Time to take control of our identities

As predictable that night follows day you can be sure that identity fraud is not going to go away and the latest data breach involving Sony PlayStation is a clear sign that fraudsters are as inventive and industrious as ever.

Attacking Sony’s PlayStation Network, fraudsters are estimated to have obtained sensitive personal and financial data of over 70 million customers worldwide including three million users in the UK. The data loss ranks as one of the biggest data losses to affect individuals and exceeds the loss by HMRC of all Child Benefit records affecting 25 million individuals and 7.25 million UK families in November 2007.

What makes this data breach potentially so serious, however, is the amount of data that has been stolen. Sony’s blog http://faq.en.playstation.com/cgi-bin/scee_gb.cfg/php/enduser/std_adp.php?locale=en_GB&p_faqid=5593 that first reported the data breach says the name, address, country, e-mail addresses, date of birth, as well as password and login details of its PlayStation Network and Qriocity service user accounts have been obtained.

Furthermore, it is possible that credit card information may also have been stolen. Experts have described the security breach as a “nightmare” scenario, which could leave millions of PlayStation users open to identity and credit card fraud.

What this data breach tells us is that consumers cannot guarantee that their personal data will not be stolen. And because of this consumers must consider and treat their identity as a valuable commodity. This will require a significant, but necessary shift in attitude for many people who hitherto have consciously decided to stick their ‘heads in the sand’ and hope identity fraud won’t happen to them.

Undeniably few sensible people would leave the key in their car’s ignition, carry thousands of pounds on their person or leave their front door unlocked, but neglecting to manage our identities is akin to financial negligence. This latest data breach is a clear warning that we all have to proactively engage in detecting identity fraud through monitoring our credit reports, interrogating our bank statements, and being careful about the disclosure of sensitive and personal information either online and to any unsolicited e-mails and phone calls.

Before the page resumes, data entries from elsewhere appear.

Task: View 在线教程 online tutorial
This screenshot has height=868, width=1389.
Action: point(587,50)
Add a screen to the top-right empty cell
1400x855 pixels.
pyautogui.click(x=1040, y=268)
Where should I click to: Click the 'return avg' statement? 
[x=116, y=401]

In the UK, according to the Information Commissioner’s Office there were 603 self-reported data breaches – where information has been disclosed or lost – between 6 April 2010 and 22 March 2011 (source: CRN 27 April, 2011); clear evidence that we cannot guarantee our identities will not be stolen or compromised by events outside our direct control.

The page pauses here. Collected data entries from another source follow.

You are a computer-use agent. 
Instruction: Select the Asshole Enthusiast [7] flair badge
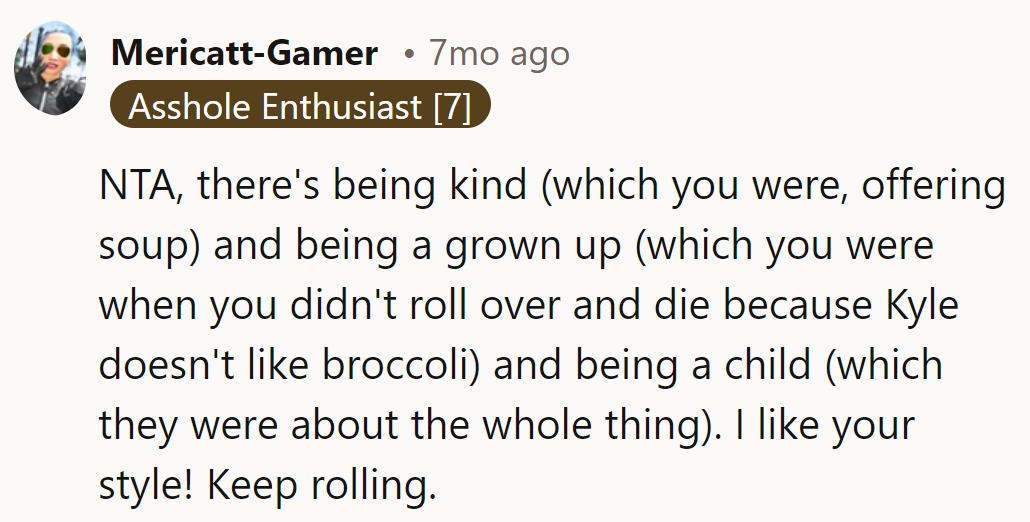pyautogui.click(x=300, y=106)
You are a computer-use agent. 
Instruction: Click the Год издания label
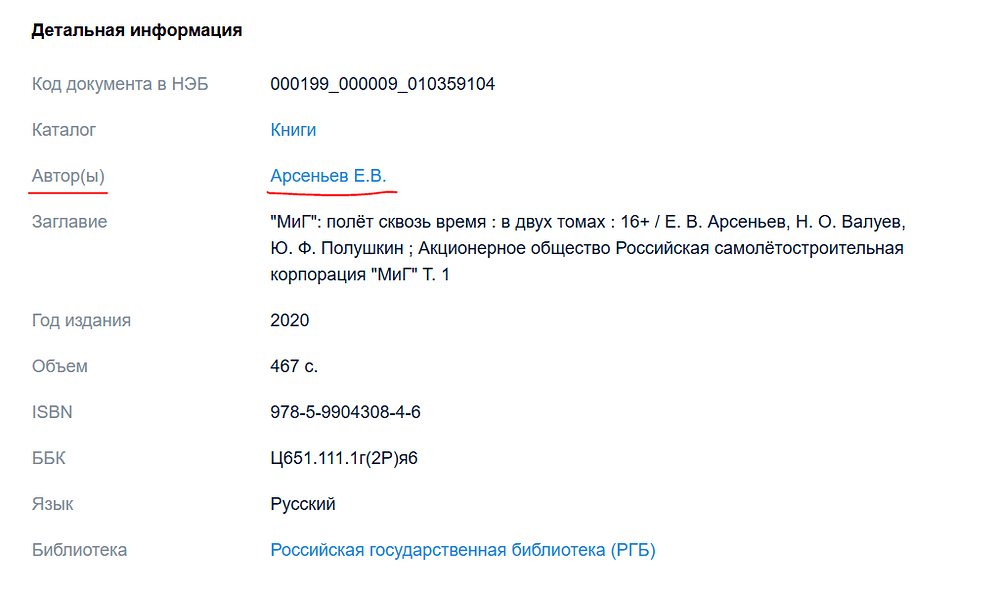81,321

If you are one of those affected by the data breach one of the first actions you should take is to change your passwords and usernames if you are in the habit of using the same access details for different online accounts – access to one could mean access to all and open up a whole host of problems.

Beyond this immediate action, the proactive management of people’s identities has to become a priority to ensure our exposure to events such as this is limited and properly managed.